Author/Authors :
RASHIDIAN, Arash Dept. of Health Management and Economics - School of Public Health - Tehran University of Medical Sciences, Tehran, Iran , AKBARI SARI, Ali Dept. of Health Management and Economics - School of Public Health - Tehran University of Medical Sciences, Tehran, Iran , HOSEINI, Mostafa Dept. of Epidemiology and Biostatistics - School of Public Health - Tehran University of Medical Sciences, Tehran, Iran , SOOFI, Moslem Dept. of Health Management and Economics - School of Public Health - Tehran University of Medical Sciences, Tehran, Iran , AMERI, Hoseyn Dept. of Health Management and Economics - School of Public Health - Tehran University of Medical Sciences, Tehran, Iran
Abstract :
Background: Different definitions are nowadays adopted to estimate the threshold of exposure of households to catastrophic health expenditures and different thresholds are used in various studies.
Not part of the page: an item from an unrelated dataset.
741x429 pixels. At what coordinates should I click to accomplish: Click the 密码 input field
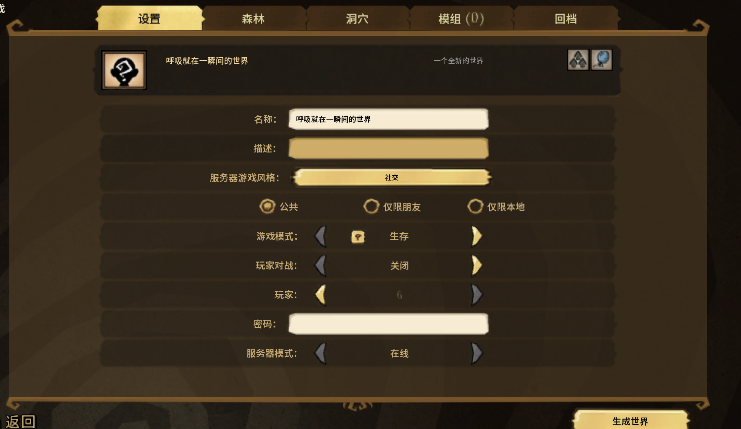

This study was con-ducted to compare these thresholds and select the most appropriate threshold for defining catastrophic health expenditure in Iran and Brazil.
Methods: In this cross-sectional study, data were collected from 592 households from District 17 of Tehran, Iran, and 869 households from Porto Alegre, Brazil in 2013. Firstly, catastrophic health expenditures were cal-culated using two common proportions, i.e. out-of-pocket health payments, as a proportion of total cost and as a proportion of ability to pay. These proportions were analysed using the Receiver Operating Characteristic (ROC) curve and Kappa coefficient.
Results: The appropriate cut off point for the thresholds of 5%, 10%, 15%, and 20% of the total expenditure was 0.52, 0.34, 0.28, and 0.46 in Iran, and 0.44, 0.36, 0.28, and 0.23 in Brazil, respectively. The appropriate cut off point for the thresholds of 20%, 25%, 30%, 35%, and 40% of ability to pay was 0.31, 0.28, 0.25, 0.34, and 0.40 in Iran and 0.36, 0.34, 0.30, 0.38, and 0.46 in Brazil, respectively.
Conclusion: The appropriate cut off point for the proportion of out-of-pocket health payments to total ex-penditure and proportion of health expenditure to ability to pay was the threshold of 20% of total expenditure and 35% of ability to pay, respectively.